Growing up in a place that is arid, dry and doesn’t promote outdoor activities due to the weather conditions (100-120F daily during the summer months) and a lack of mountain ranges to go to; you can imagine how it was quite the adventure for me to take up hiking and camping as an adult.
Having never hiked before in my life, I fell in love with it the first time I saw the view from the top of the mountain. The only question I had was, “Why hadn’t I done this before?”.
I wasn’t concerned about hitting my head with a tree, the painful blisters on my feet after the hike, potentially twisting an ankle, wearing inadequate clothing that made me feel too hot or too cold, getting wet because of the rain or being overall uncomfortable.
All I cared about was getting out and enjoying the beauty that nature has to offer.
I’ll be honest; the first hikes I wasn’t prepared whatsoever. I didn’t have proper athletic clothing or shoes and what I was lacking most of all was the hiker mentality. I thought it would be like a walk in the park, just ten times longer. I was wrong.
As I became increasingly more and more interested in hiking and being outdoors, I realized that I would need to learn how to do it correctly; although I prefer to call it comfortably.
Since I decided I wanted to incorporate hiking into my lifestyle until I could no longer walk; I knew I had to make some changes. As low-maintenance as I like to be, I know I wouldn’t be able to do what I do at 25 comfortably once I am in my 60’s. By this I mean; tree-bumping my head, wearing uncomfortable shoes, uncomfortable clothing, not bringing enough food or water, getting lost, not knowing what the trail looks like or what difficulty level it is, amongst other variables.
So what do I have to say now, 2 years later in my love affair with hiking? I am way, way, way more prepared! And I want you to be, too!
What do I do to make sure my hikes are always great?

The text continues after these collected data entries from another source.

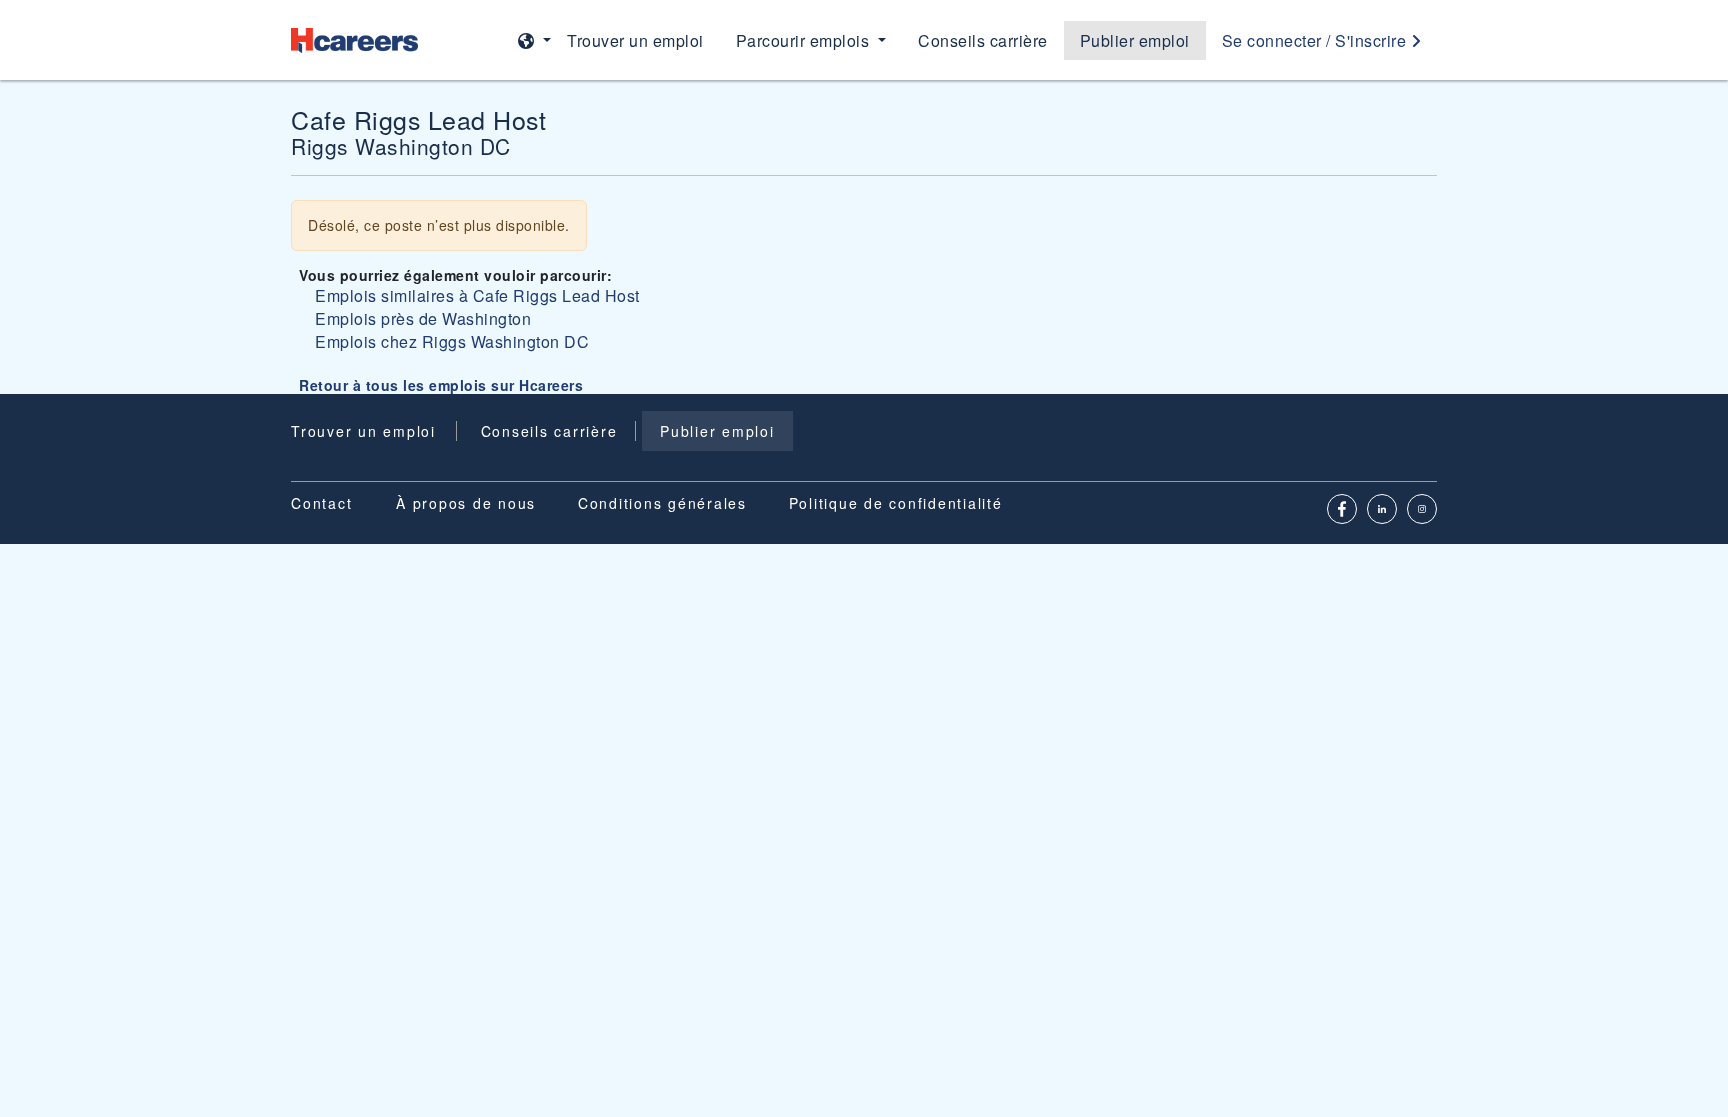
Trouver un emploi (635, 40)
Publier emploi (1135, 40)
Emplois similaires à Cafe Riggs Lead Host (477, 295)
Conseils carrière (983, 40)
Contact (321, 503)
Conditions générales (662, 503)
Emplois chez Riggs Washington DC (452, 341)
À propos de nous (466, 503)
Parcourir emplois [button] (805, 40)
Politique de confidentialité (896, 503)
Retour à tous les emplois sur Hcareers (441, 385)
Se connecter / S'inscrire (1316, 40)
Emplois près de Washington (423, 318)
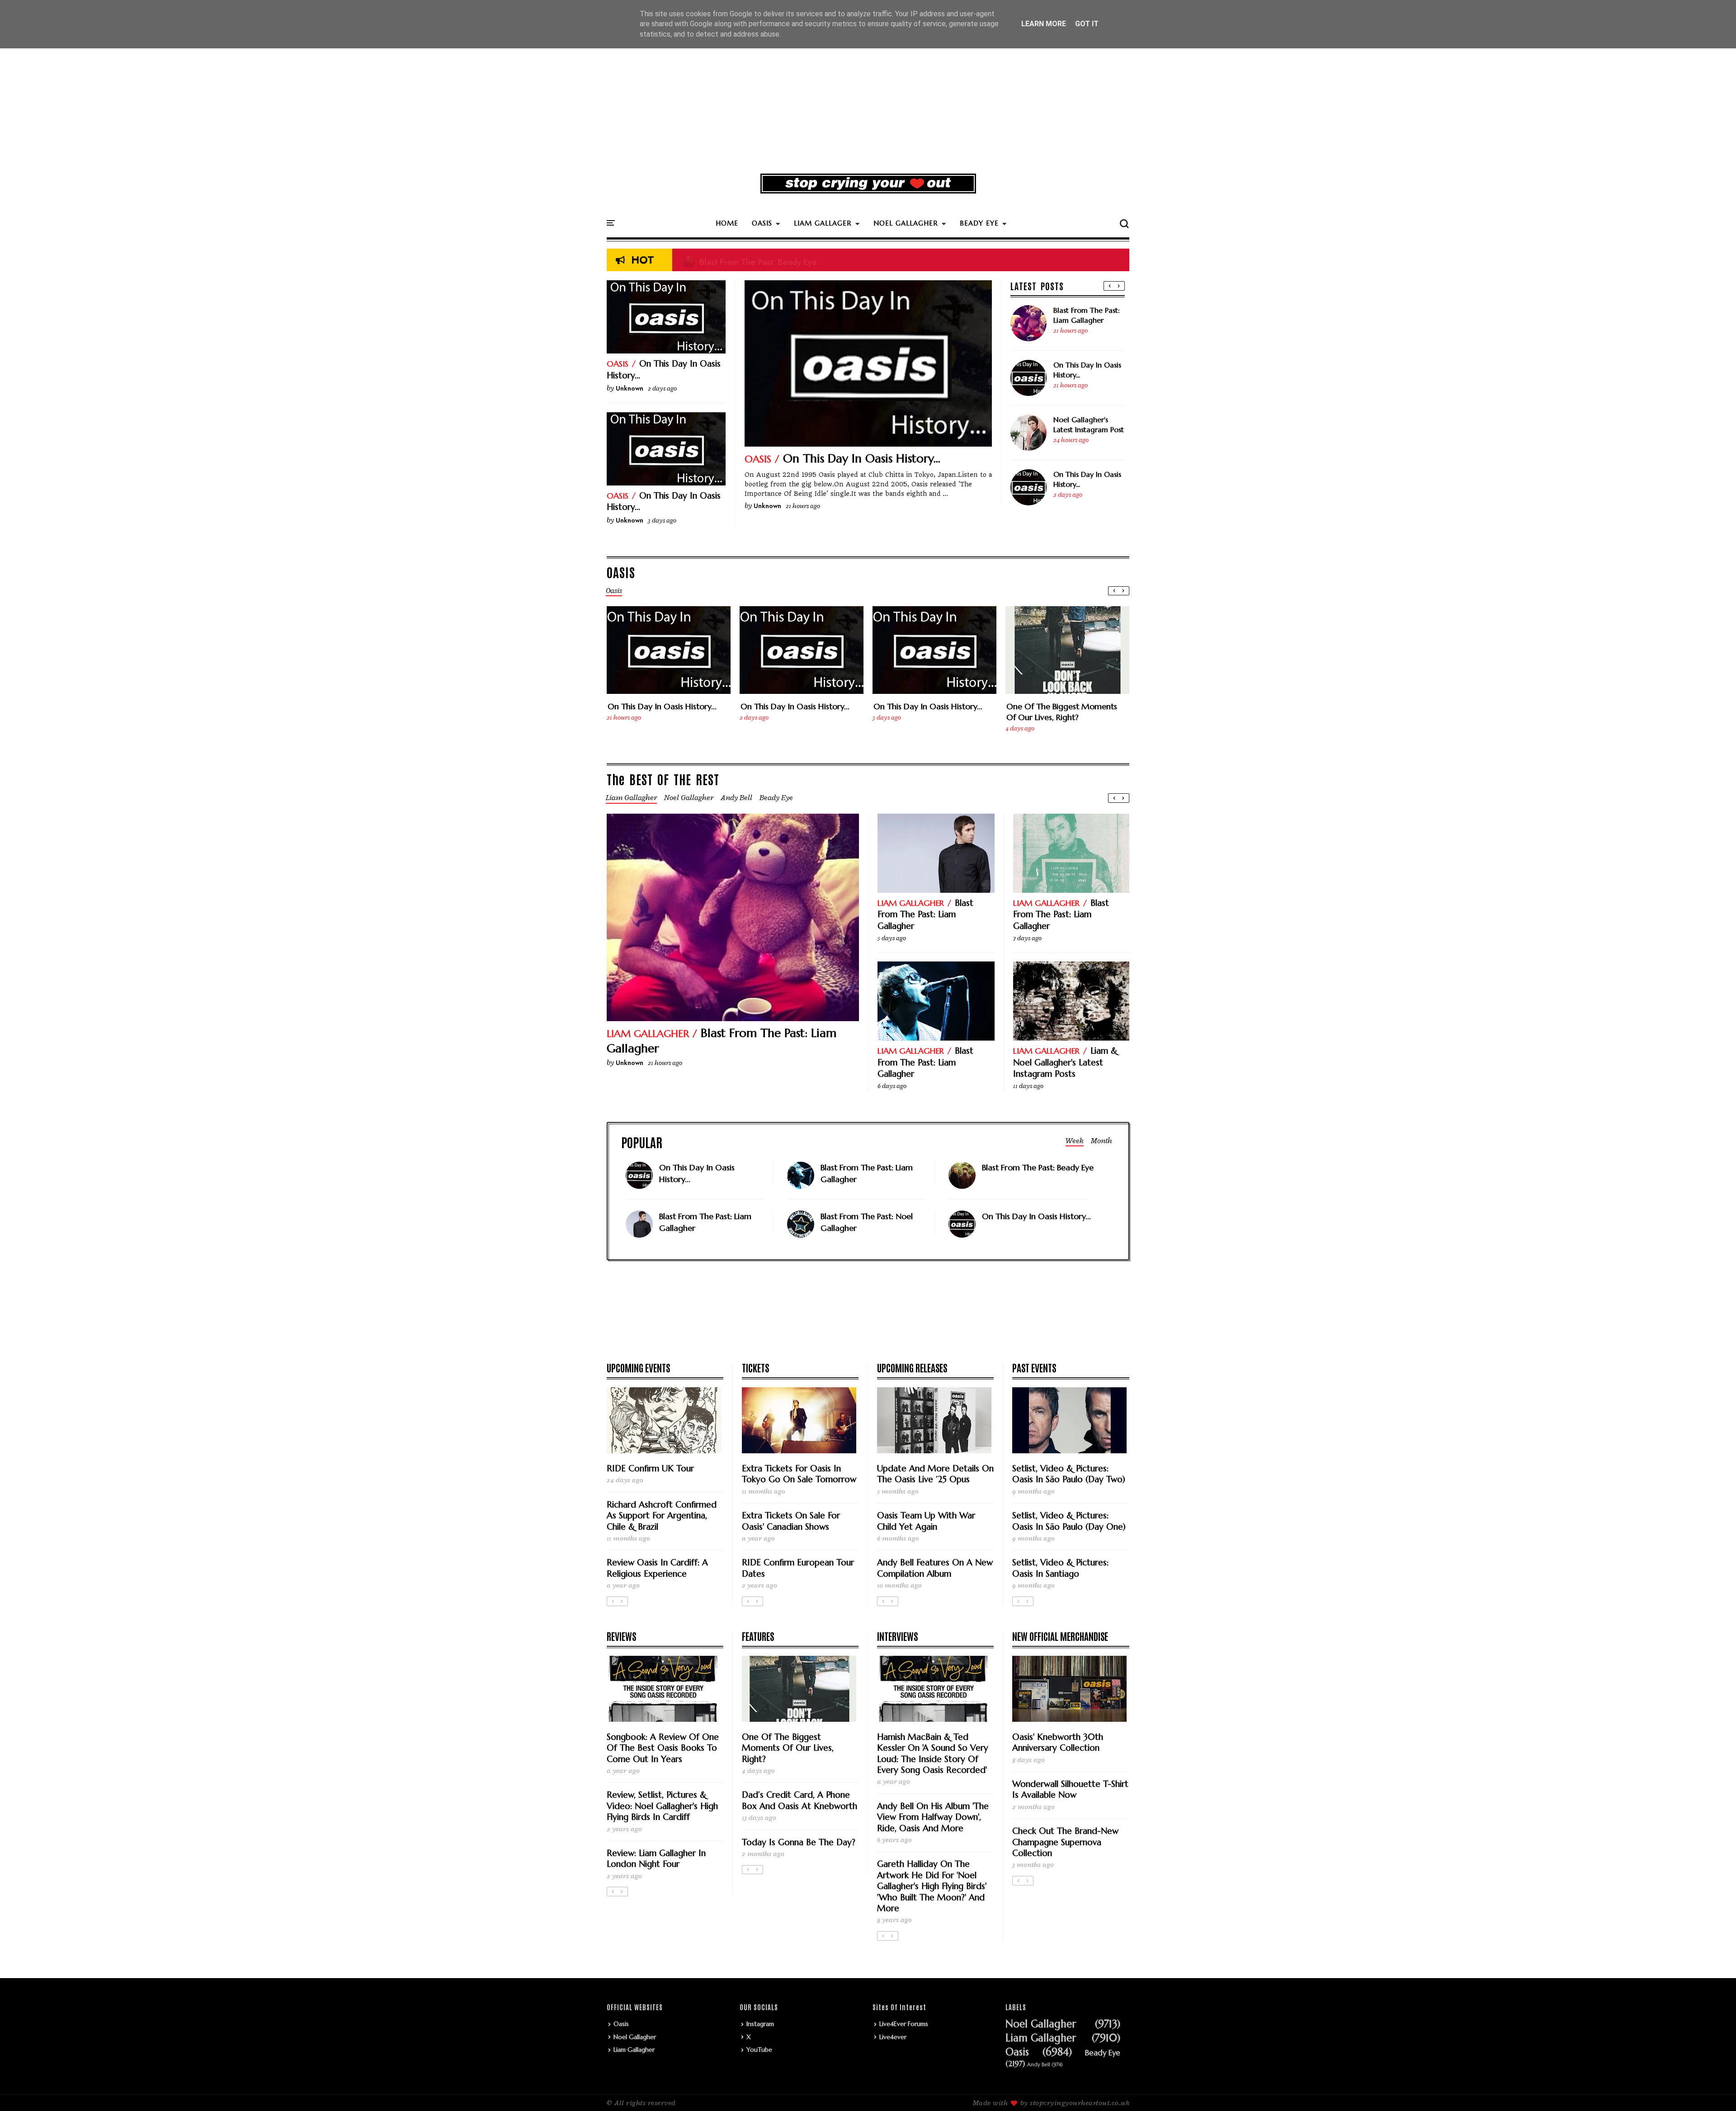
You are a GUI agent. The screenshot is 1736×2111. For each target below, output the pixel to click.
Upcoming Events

- I don’t ‘wing it’. I know this sounds boring; we all want to have a spontaneous idea and go with it! What I’ve found out is that this is not a good idea when it comes to hiking. I’ve done it and it wasn’t fun; why? Because due to the spontaneity of it, I had no idea what I was going to encounter once I was on the trail. So I left unprepared, found myself scrambling (i.e. ”a walk up steep terrain involving the use of one’s hands” and I’d add, feet as well.), found myself without enough food (because I didn’t know how long it would take me), and almost without enough water. Yay spontaneous hike! (Sarcasm voice). Overall, it wasn’t the worst experience, but if I had to do it over again, I would’ve chosen to do my research beforehand. Nowadays, I do my research! Which may sound tedious, but I promise you it isn’t bad. All I look for is: what type of hike it is (easy, moderate, hard, does it require scrambling? does it cross any rivers?) which helps in case you want to pack an extra pair of socks in case those get wet, how long on average it takes to finish (which helps me know how many snacks and water to take), what are the potential dangers (i.e. spiders, bears, snakes) and prepare accordingly, and finally the weather forecast which helps me know if I need to pack a light jacket, sunscreen, gloves, etc.
- Be comfortable! No need for make-up ladies (you look lovely without it anyways!) and no need for flats or uncomfortable shoes. You want to wear comfortable pants and shirt, whether they’re workout pants/shorts and shirt, or just a baggy shirt and a pair of comfy jeans, all you want to make sure of is that if it gets dirty, stained, wet, or ripped, that it will be OK with you. Because let me be honest, it probably will. The best shoe choice is a pair of comfortable sneakers; no need for hiking boots (they’re heavy and impractical, in my opinion).
- Backup entertainment. If you’re not used to nature and it’s wonderful sounds (people pay for CD’s with the sounds of nature, you know!) you may be a bit overwhelmed if you’re going alone. It’s OK if you don’t enjoy the sounds of nature, it’s biological to be a bit jumpy at first (I’ve been there), and my solution is: turn on your iPod! I did this; and I’m almost ashamed to say it was the middle of the day, but hey, no shame in admitting fear exists. What did I do? I busted out my favorite 80’s playlist, and ta-da! Nature’s sounds disappeared and with it, my jumpiness. Do I always do this? No. But I typically have company during my hikes, and with company, I don’t feel as threatened as when I’m by myself. There is nothing wrong with needing music as a distraction, if it gets you out in nature and you enjoy it, I think it’s a great way to cheat biology.
- Make a list. What are your necessities? TP (toilet paper), sunscreen, sun hat, emergency items (it varies from person to person), extra pair of socks, sunglasses. The list will be your version of what makes you feel comfortable and happy. Just remember, don’t over do it. I would hate it if you ended up with a heavy pack because you’re carrying things you won’t even use! Try and bring only the things you’ll truly use and will benefit from. Here’s a wonderful resource to lighten your pack!
And that is it. It’s easy to have a fun time in nature; but it takes a bit of effort.